> **Directions**: For each entry below, please return its exact wording and leave out any picture.

> **Records provided**:
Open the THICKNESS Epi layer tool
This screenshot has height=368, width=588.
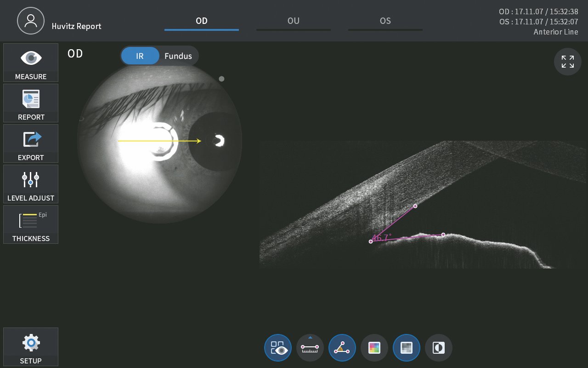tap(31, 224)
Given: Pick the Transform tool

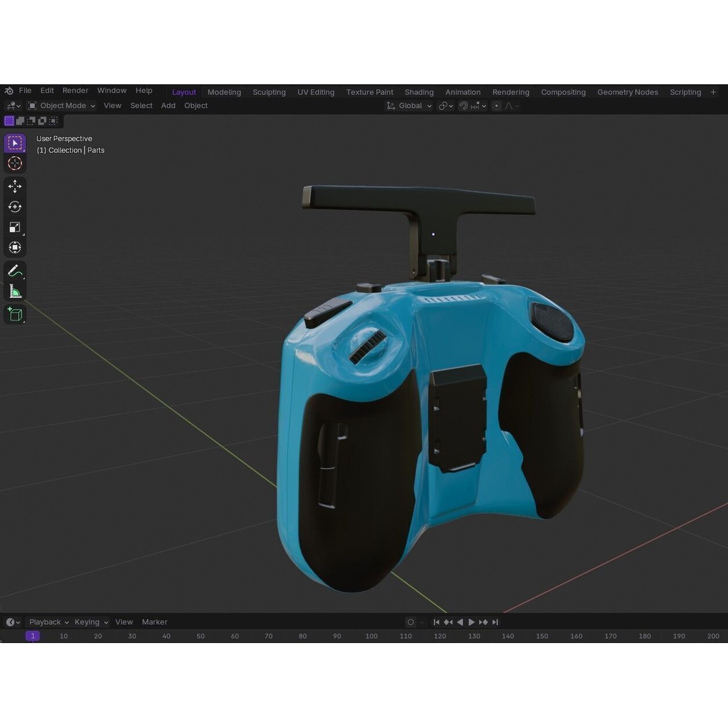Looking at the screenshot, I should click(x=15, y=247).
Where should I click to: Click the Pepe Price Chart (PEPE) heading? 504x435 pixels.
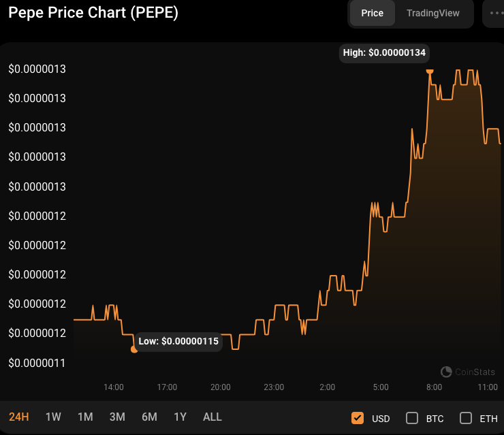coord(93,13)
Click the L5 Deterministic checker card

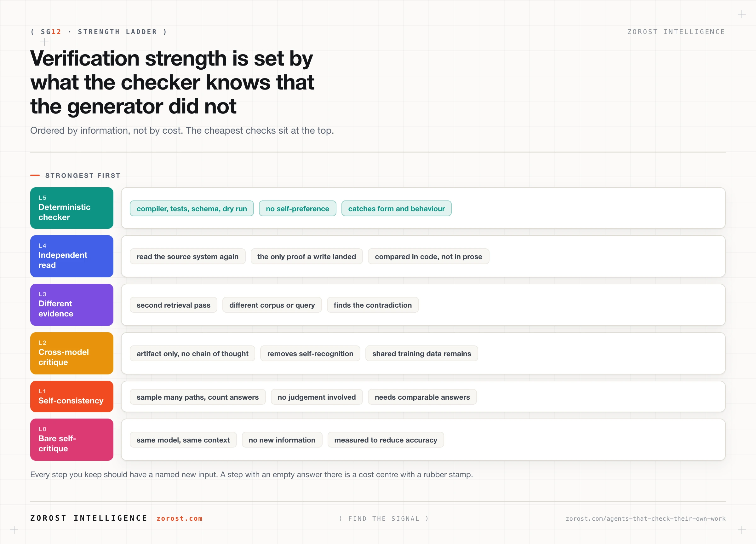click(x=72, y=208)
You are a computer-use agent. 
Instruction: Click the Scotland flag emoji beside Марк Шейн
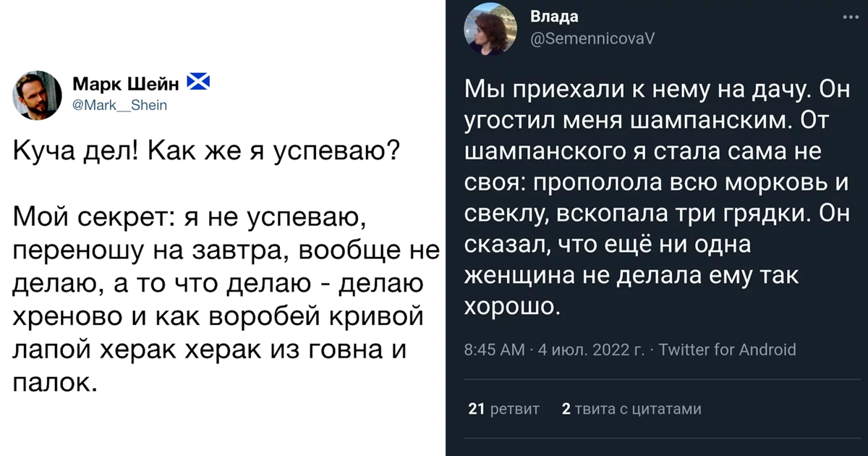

> **Written reply**:
Open the THICKNESS Epi layer tool
This screenshot has height=368, width=588.
tap(31, 224)
Given: Pick the Transform tool

Looking at the screenshot, I should click(x=15, y=247).
Where should I click to: Click the Pepe Price Chart (PEPE) heading? 504x435 pixels.
coord(93,13)
Click the L5 Deterministic checker card

click(x=72, y=208)
You are a computer-use agent. 
Instruction: Click the Scotland flag emoji beside Марк Шейн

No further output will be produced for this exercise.